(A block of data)
——
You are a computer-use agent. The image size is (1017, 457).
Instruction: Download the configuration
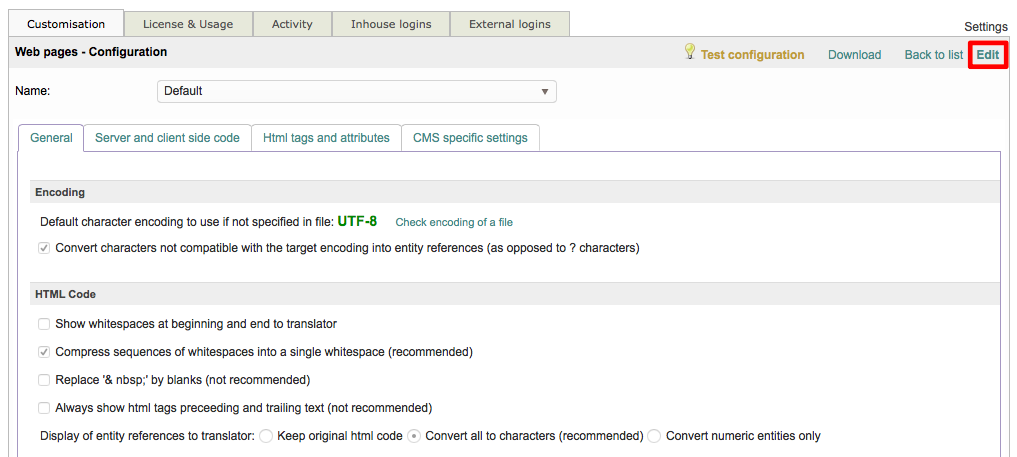tap(854, 55)
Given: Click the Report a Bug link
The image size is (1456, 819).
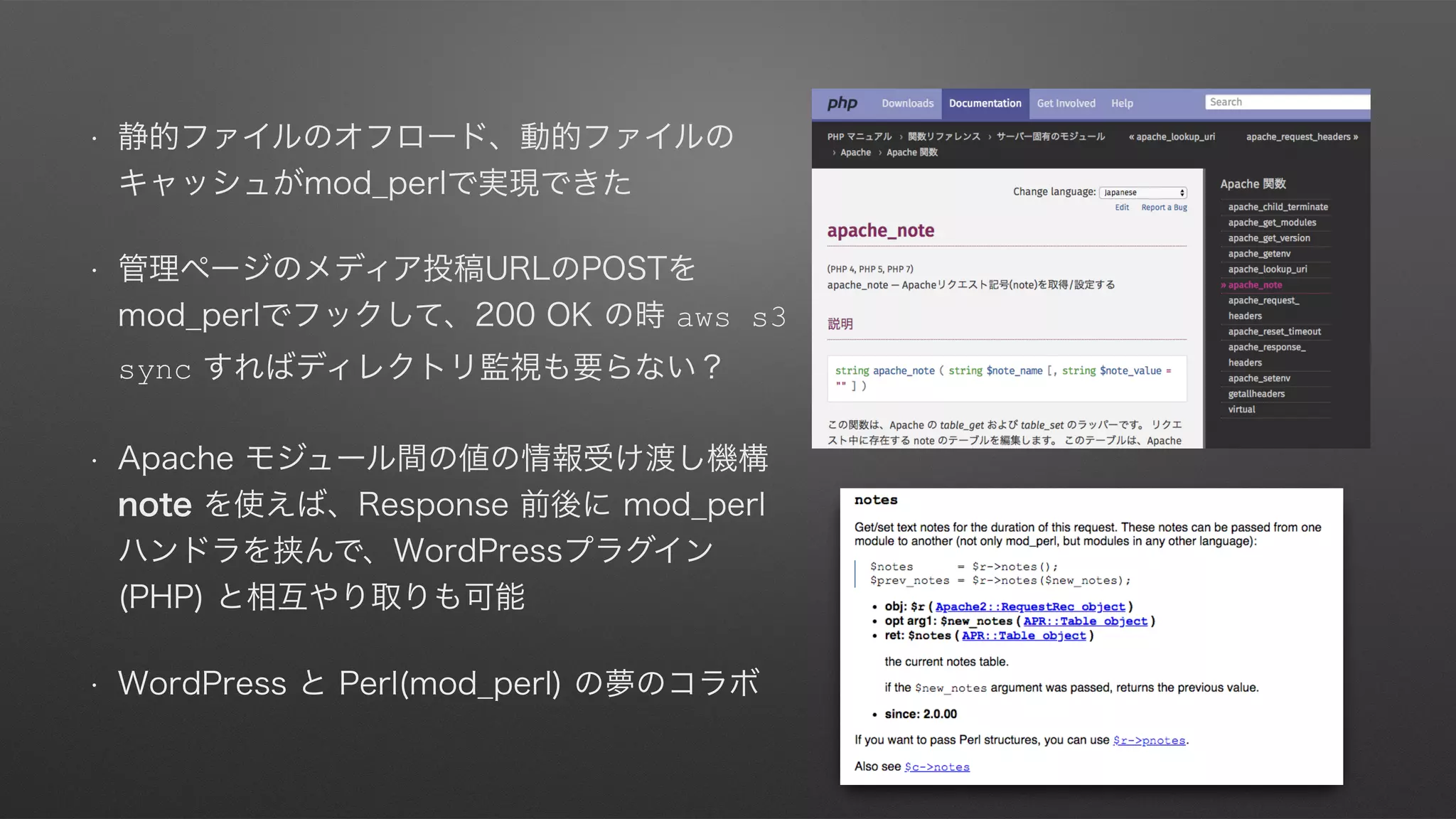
——
Rewrite every line of the records above, requests included, but multiply each coordinate in the answers by 0.5 and round it to a whole number, with halves rounded up. Leave the pictures out.

You are a computer-use agent. The image size is (1017, 457).
Instruction: Download the configuration
tap(427, 28)
Given: Click the Report a Bug link
The image size is (1456, 819).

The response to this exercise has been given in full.